Replace contents of Program.cs with the following code:

using Microsoft.SemanticKernel;
using System.Text;
using Microsoft.SemanticKernel.ChatCompletion;

// Initialize the Semantic kernel
var builder = Kernel.CreateBuilder();

// We will use Semantic Kernel OpenAI API
builder.Services.AddOpenAIChatCompletion(
        modelId: "phi3",
        apiKey: null,
        endpoint: new Uri("http://localhost:11434"));

var kernel = builder.Build();

// get a chat completion service
var chatCompletionService = kernel.GetRequiredService<IChatCompletionService>(); 

// Create a new chat by specifying the assistant
ChatHistory chat = new(@"
    You are an AI assistant that helps people find information. 
    The response must be brief and should not exceed one paragraph.
    If you do not know the answer then simply say 'I do not know the answer'."
);
 
// Instantiate a StringBuilder
StringBuilder strBuilder = new();

// User question & answer loop
while (true) {
    Console.Write("Q: "); 
 
// Get the user's question
    chat.AddUserMessage(Console.ReadLine()!);

    // Clear contents of the StringBuilder
strBuilder.Clear();

    // Get the AI response streamed back to the console
    await foreach (var message in chatCompletionService.GetStreamingChatMessageContentsAsync(chat, kernel: kernel))
    {
        Console.Write(message);
        strBuilder.Append(message.Content);
    }
    Console.WriteLine();
    chat.AddAssistantMessage(strBuilder.ToString());

    Console.WriteLine();

}

Running the app

Run the application with:

dotnet run

I entered this question: How long does a direct flight take from Los Angles to Frankfurt?
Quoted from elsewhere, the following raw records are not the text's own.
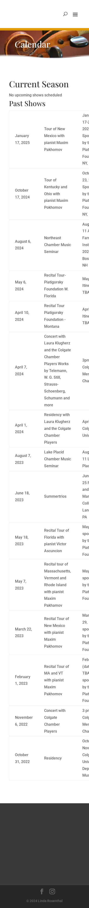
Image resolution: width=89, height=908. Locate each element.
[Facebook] (43, 865)
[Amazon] (27, 828)
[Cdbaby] (41, 846)
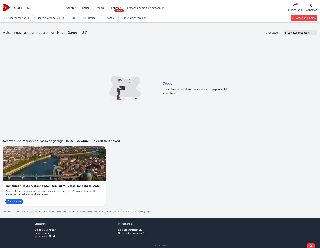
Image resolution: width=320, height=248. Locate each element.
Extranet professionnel (130, 229)
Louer (85, 8)
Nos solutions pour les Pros (132, 233)
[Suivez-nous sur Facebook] (50, 237)
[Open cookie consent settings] (311, 245)
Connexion (311, 10)
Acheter (71, 8)
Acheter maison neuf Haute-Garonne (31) (98, 211)
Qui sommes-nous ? (45, 229)
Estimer (116, 8)
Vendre (100, 8)
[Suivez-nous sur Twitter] (54, 237)
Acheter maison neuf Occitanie (62, 211)
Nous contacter (42, 233)
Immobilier (7, 211)
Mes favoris (295, 8)
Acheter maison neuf (35, 211)
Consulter (13, 201)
Then, I got the following response:

Use another SLM

How about we use another SLM. Let's try llama3.1 ( https://www.ollama.com/library/llama3.1 ). Pull the image with:

ollama pull llama3.1:latest

In the code, REPLACE modelId: "phi3" WITH modelId: "llama3.1". Run your application with the same question. This is what I got:


The response is quite similar to that received from Phi-3, even though it shows that the flight to Frankfurt takes longer.

Conclusion

We can package our applications with a local SLM. This makes our applications cheaper, faster, connection-free, and self contained.